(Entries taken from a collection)
****************

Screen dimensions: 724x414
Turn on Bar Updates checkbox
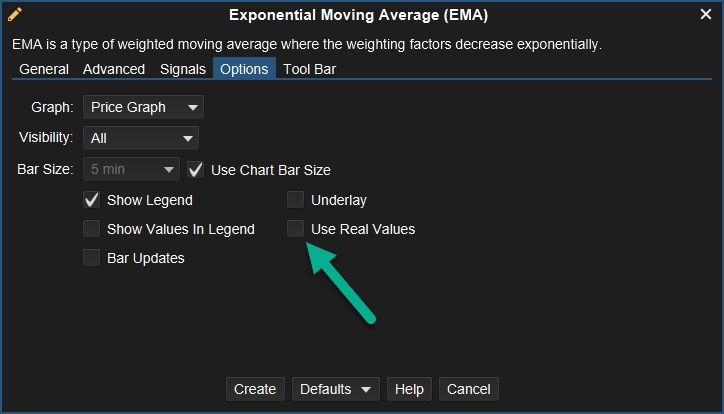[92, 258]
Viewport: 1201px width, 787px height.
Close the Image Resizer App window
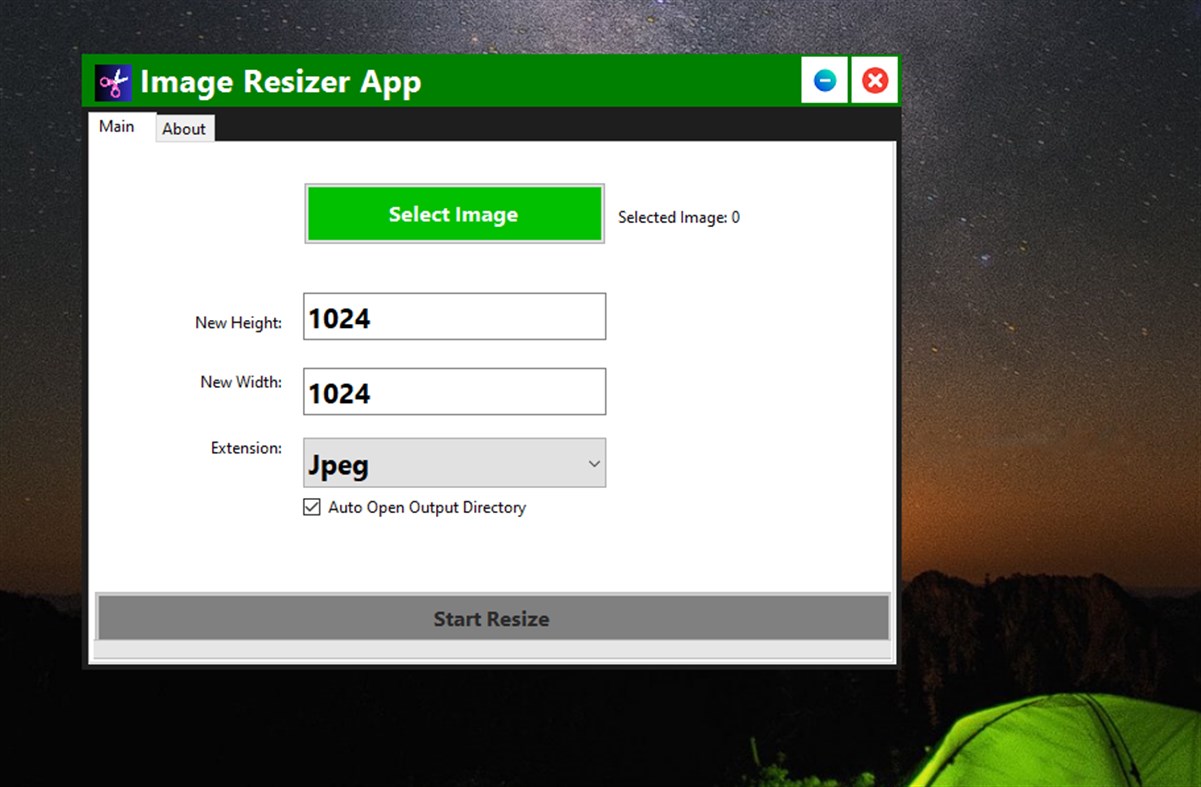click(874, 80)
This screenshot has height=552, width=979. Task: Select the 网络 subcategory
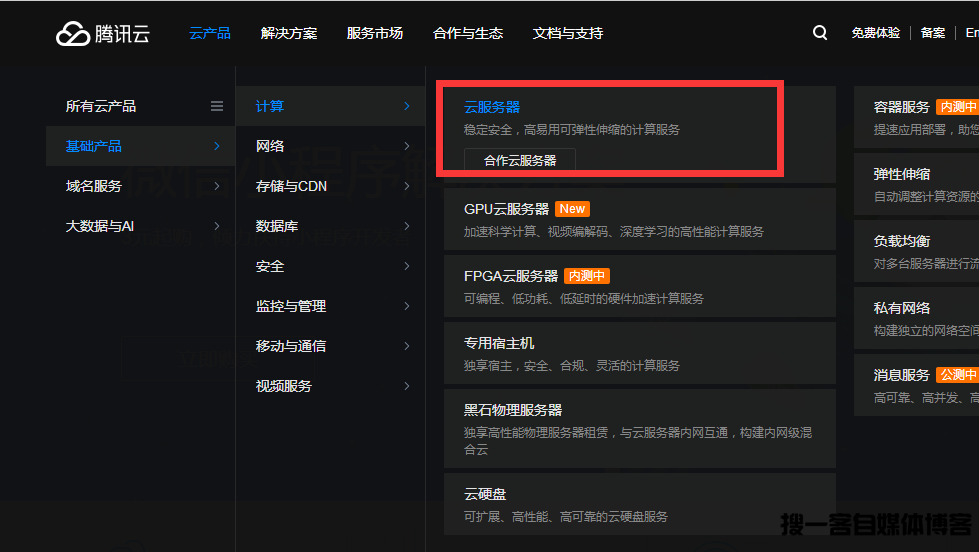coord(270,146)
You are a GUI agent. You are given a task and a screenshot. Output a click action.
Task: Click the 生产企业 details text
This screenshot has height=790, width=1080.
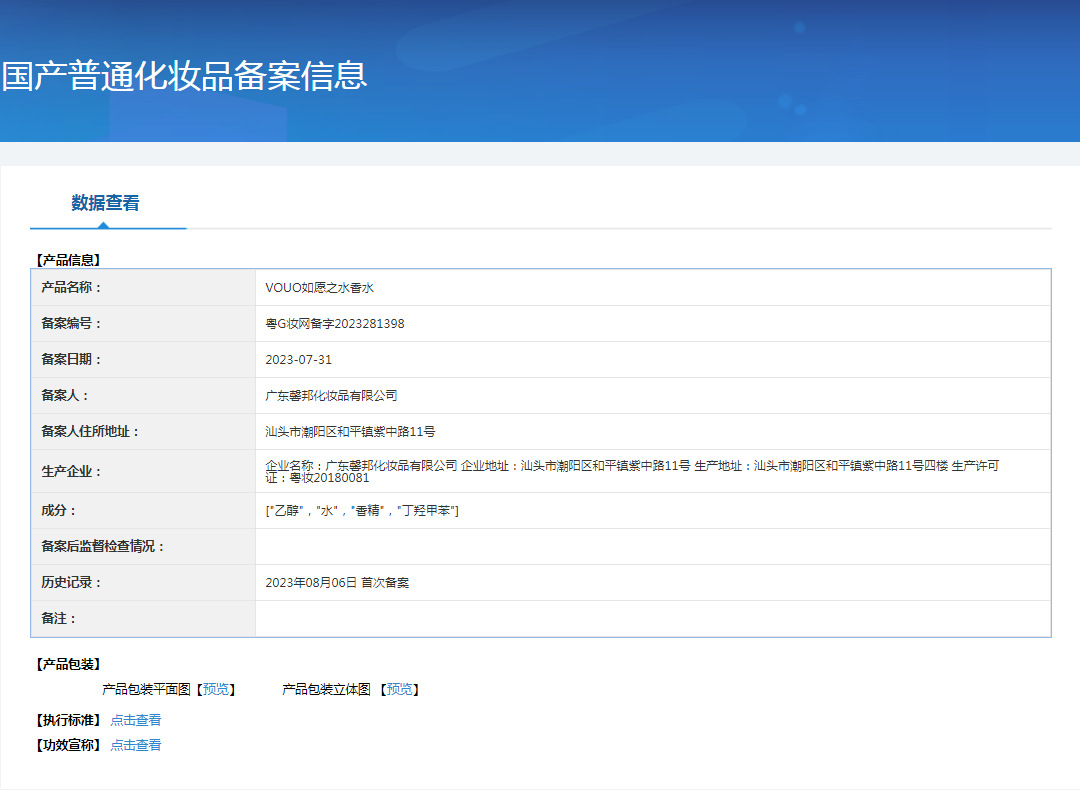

****************

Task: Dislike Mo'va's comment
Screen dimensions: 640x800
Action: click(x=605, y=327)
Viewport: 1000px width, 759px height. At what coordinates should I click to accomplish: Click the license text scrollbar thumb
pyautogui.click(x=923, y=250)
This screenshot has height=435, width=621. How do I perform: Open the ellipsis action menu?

****************

__WHAT IS NEEDED__
Working from the entries above, reproduce exactly and only the lines beginning with the line that has "Viewport: 1201px width, 787px height." and ending with the line that has "This screenshot has height=790, width=1080."; omit all pictures.

__EXERCISE RESULT__
Viewport: 1201px width, 787px height.
Close the Image Resizer App window
click(874, 80)
This screenshot has height=552, width=979. Task: Select the 网络 subcategory
coord(270,146)
You are a GUI agent. You are given a task and a screenshot. Output a click action.
Task: Click the 生产企业 details text
This screenshot has height=790, width=1080.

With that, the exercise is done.